EXERCISE DESCRIPTION: Copy the comment from "I do envision" through "your final possibility.", changing "search algorithm" to "search procedure" throughout.

EXCERPT:

Seth Herd comments on LLM+Planners hybridisation for friendly AGI

Seth Herd 3 May 2024 18:00 UTC
4 points
2
I think this is quite similar to my proposal in Capabilities and alignment of LLM cognitive architectures.
I think people will add cognitive capabilities to LLMs to create fully capable AGIs. One such important capability is executive function. That function is loosely defined in cognitive psychology, but it is crucial for planning among other things.
I do envision such planning looking loosely like a search algorithm, as it does for humans. But it’s a loose search algorithm, working in the space of statements made by the LLM about possible future states and action outcomes. So it’s more like a tree of thought or graph of thought than any existing search algorithm, because the state space isn’t well defined independently of the algorithm.
That all keeps things more dependent on the LLM black box, as in your final possibility.
At least I think that’s the analogy between the proposals? I’m not sure.
I think the pushback to both of these is roughly: this is safer how?

EXTRACTED ENTRIES:
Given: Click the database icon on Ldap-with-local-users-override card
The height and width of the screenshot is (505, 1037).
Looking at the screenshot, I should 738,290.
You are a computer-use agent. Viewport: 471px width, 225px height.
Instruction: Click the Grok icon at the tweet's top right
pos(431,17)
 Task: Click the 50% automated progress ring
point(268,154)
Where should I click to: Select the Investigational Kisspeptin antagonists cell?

==

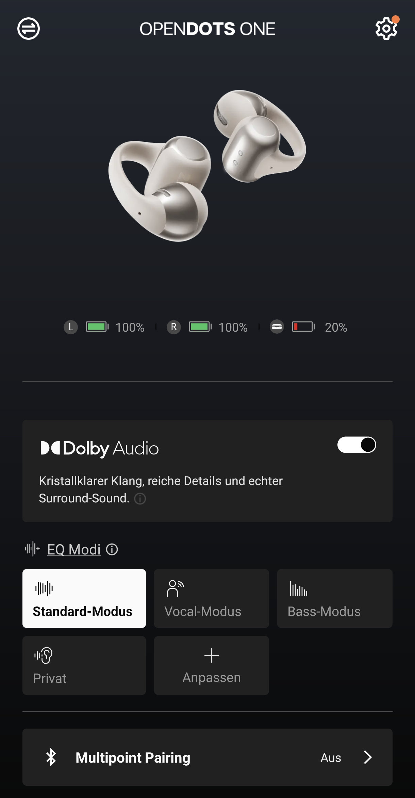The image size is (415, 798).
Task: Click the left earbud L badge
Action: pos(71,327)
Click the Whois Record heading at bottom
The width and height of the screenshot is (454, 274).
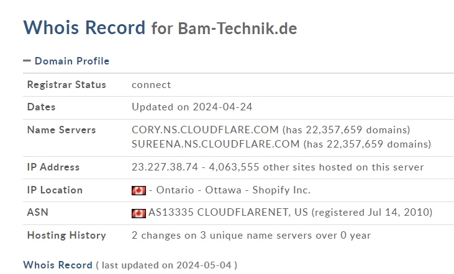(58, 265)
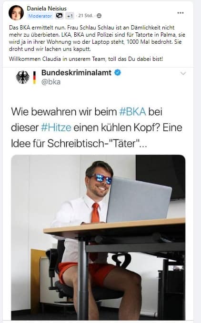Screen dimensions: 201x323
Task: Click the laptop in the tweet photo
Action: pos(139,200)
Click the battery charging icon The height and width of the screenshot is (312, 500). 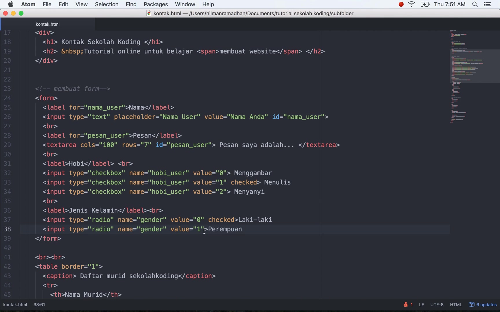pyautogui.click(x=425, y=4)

EXERCISE RESPONSE:
I do envision such planning looking loosely like a search procedure, as it does for humans. But it’s a loose search procedure, working in the space of statements made by the LLM about possible future states and action outcomes. So it’s more like a tree of thought or graph of thought than any existing search procedure, because the state space isn’t well defined independently of the algorithm.
That all keeps things more dependent on the LLM black box, as in your final possibility.